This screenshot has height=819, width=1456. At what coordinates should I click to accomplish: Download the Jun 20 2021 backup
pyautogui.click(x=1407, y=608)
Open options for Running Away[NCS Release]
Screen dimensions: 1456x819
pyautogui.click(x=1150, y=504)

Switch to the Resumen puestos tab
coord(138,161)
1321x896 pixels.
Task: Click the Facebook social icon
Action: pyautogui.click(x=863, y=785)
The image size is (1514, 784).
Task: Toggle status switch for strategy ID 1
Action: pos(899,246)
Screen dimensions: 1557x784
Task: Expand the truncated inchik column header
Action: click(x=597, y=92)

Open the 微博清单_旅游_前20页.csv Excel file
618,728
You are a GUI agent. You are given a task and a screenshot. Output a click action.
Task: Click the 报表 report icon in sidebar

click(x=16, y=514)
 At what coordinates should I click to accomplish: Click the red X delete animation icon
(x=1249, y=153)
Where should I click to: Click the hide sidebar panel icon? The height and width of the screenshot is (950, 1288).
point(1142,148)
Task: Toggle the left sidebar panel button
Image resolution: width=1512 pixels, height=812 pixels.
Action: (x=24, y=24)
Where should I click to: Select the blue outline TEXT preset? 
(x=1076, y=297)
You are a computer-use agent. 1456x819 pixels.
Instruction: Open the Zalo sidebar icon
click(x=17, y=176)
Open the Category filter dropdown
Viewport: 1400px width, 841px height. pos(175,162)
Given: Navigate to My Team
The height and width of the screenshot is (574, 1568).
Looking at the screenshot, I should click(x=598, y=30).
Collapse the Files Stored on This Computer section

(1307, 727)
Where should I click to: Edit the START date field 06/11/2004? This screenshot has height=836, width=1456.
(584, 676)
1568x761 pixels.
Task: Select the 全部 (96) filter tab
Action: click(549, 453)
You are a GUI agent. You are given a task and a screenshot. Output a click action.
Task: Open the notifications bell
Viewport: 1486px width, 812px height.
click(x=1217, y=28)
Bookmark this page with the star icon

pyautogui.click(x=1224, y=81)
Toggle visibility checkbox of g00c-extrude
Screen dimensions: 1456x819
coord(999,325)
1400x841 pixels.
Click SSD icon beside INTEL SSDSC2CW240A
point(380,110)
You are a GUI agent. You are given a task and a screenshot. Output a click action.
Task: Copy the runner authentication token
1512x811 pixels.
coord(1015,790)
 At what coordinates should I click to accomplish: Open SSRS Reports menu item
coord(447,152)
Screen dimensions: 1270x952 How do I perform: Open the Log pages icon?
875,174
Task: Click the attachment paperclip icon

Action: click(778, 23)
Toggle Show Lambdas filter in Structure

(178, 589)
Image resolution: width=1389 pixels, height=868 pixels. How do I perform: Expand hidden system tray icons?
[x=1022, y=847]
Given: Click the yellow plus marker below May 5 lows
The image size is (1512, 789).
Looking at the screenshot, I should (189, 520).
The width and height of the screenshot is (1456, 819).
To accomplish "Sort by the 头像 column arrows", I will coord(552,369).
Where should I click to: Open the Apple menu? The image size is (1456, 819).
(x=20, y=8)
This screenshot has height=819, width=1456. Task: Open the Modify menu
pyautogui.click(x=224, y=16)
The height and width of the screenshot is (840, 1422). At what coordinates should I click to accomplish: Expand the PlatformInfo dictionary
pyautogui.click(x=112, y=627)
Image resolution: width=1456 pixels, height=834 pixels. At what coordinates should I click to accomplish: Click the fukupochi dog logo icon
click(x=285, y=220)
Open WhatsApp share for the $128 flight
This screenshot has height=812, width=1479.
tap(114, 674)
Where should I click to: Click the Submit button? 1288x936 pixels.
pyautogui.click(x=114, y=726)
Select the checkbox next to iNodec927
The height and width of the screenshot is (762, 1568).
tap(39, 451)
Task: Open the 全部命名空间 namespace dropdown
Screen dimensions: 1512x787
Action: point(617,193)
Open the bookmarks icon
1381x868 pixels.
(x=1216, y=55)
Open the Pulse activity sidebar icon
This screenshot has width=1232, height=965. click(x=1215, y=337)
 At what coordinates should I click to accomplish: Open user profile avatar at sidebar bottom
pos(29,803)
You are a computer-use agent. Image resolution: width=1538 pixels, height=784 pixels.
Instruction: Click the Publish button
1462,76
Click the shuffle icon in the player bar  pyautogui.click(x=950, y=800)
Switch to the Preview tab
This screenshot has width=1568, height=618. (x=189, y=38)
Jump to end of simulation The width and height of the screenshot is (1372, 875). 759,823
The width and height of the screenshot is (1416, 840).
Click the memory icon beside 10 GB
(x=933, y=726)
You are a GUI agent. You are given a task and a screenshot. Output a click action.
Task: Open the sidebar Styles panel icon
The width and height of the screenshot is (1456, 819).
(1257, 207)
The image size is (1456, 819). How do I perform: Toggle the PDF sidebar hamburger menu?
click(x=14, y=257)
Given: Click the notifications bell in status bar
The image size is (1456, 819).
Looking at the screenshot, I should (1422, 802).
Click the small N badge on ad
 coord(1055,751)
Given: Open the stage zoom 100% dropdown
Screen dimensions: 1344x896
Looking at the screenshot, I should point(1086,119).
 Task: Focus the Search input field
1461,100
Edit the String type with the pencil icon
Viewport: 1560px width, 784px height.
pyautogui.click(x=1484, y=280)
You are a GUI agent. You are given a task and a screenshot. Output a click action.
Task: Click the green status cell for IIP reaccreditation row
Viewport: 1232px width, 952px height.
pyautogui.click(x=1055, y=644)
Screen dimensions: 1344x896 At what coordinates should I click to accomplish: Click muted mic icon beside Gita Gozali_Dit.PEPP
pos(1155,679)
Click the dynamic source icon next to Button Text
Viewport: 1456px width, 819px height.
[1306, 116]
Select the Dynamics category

YOUR INSTRUCTIONS:
Only the lines from the one with "You are a computer-use agent. Image" to the end of the entries above belong in your answer. Retype them exactly.

EXERCISE OUTPUT:
You are a computer-use agent. Image resolution: width=1538 pixels, height=784 pixels.
Instruction: Click the Publish button
1462,76
Click the shuffle icon in the player bar  pyautogui.click(x=950, y=800)
Switch to the Preview tab
This screenshot has width=1568, height=618. (x=189, y=38)
Jump to end of simulation The width and height of the screenshot is (1372, 875). 759,823
The width and height of the screenshot is (1416, 840).
Click the memory icon beside 10 GB
(x=933, y=726)
You are a GUI agent. You are given a task and a screenshot. Output a click action.
Task: Open the sidebar Styles panel icon
The width and height of the screenshot is (1456, 819).
(1257, 207)
The image size is (1456, 819). How do I perform: Toggle the PDF sidebar hamburger menu?
click(x=14, y=257)
Given: Click the notifications bell in status bar
The image size is (1456, 819).
Looking at the screenshot, I should (1422, 802).
Click the small N badge on ad
 coord(1055,751)
Given: Open the stage zoom 100% dropdown
Screen dimensions: 1344x896
Looking at the screenshot, I should point(1086,119).
 Task: Focus the Search input field
1461,100
Edit the String type with the pencil icon
Viewport: 1560px width, 784px height.
pyautogui.click(x=1484, y=280)
You are a GUI agent. You are given a task and a screenshot. Output a click action.
Task: Click the green status cell for IIP reaccreditation row
Viewport: 1232px width, 952px height.
pyautogui.click(x=1055, y=644)
Screen dimensions: 1344x896 At what coordinates should I click to accomplish: Click muted mic icon beside Gita Gozali_Dit.PEPP
pos(1155,679)
Click the dynamic source icon next to Button Text
Viewport: 1456px width, 819px height.
[1306, 116]
Select the Dynamics category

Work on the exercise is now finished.